**What you have to do**
Exactly the lines from the line with "Select the Pri mH column header" through the final line of the records below, both ends included, are to be set down. Do not include pictures.
++++++++
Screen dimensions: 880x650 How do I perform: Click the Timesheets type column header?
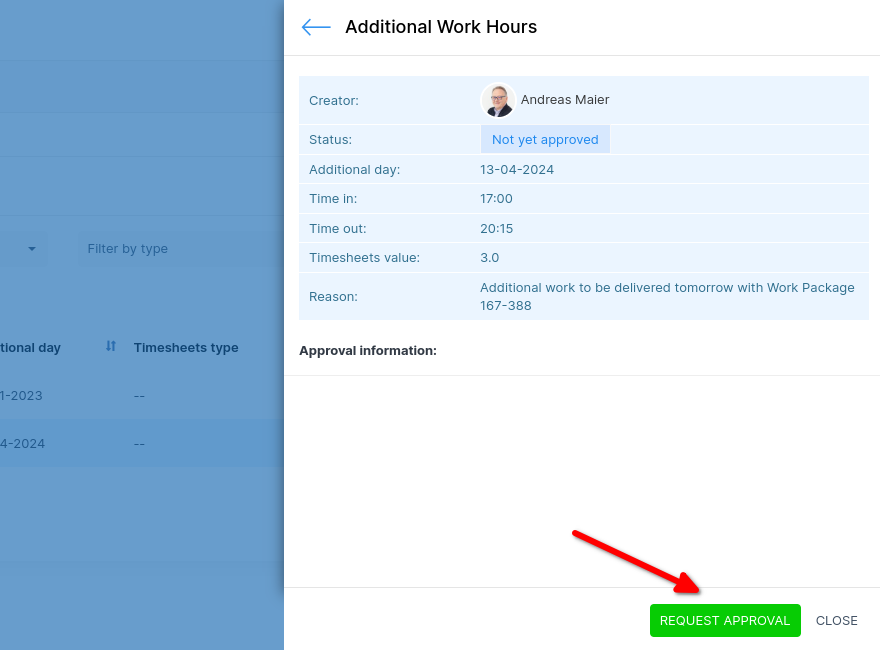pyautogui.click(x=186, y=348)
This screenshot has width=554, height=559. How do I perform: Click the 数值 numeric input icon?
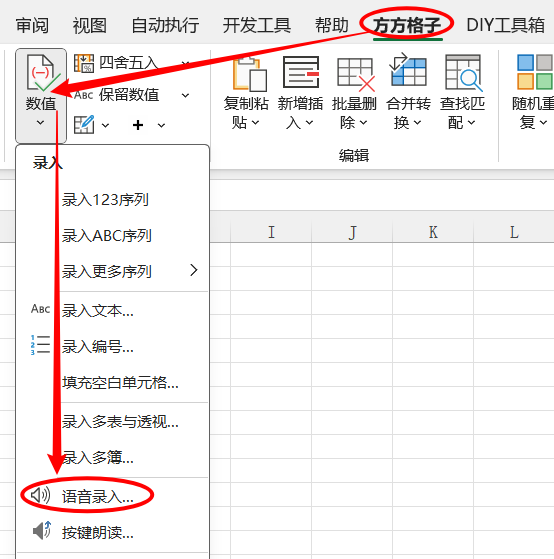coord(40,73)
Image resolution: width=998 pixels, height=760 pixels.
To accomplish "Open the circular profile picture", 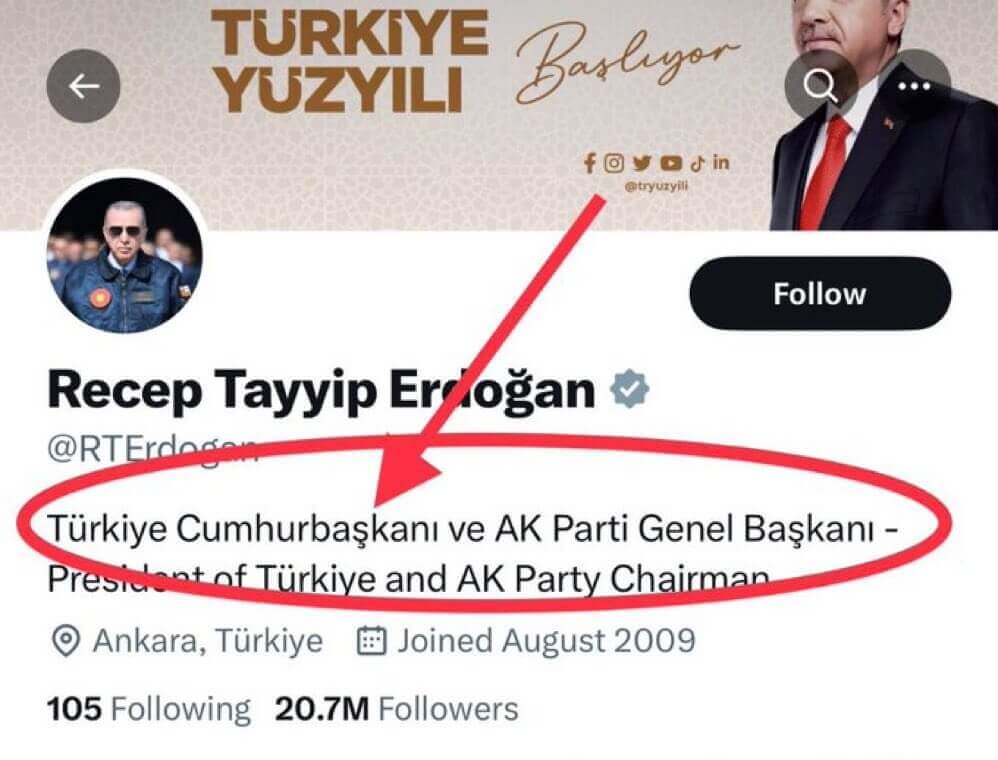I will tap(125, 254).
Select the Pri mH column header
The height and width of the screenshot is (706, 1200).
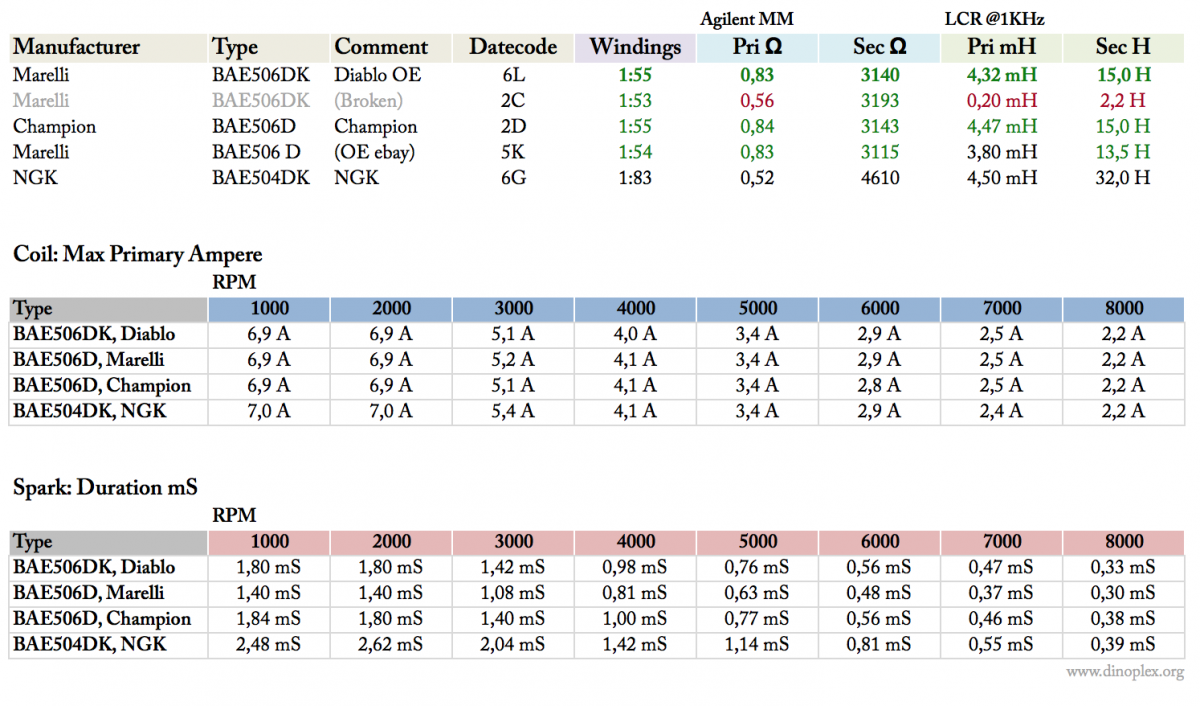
++++++++
**Answer to this task**
Select the Pri mH column header
The height and width of the screenshot is (706, 1200).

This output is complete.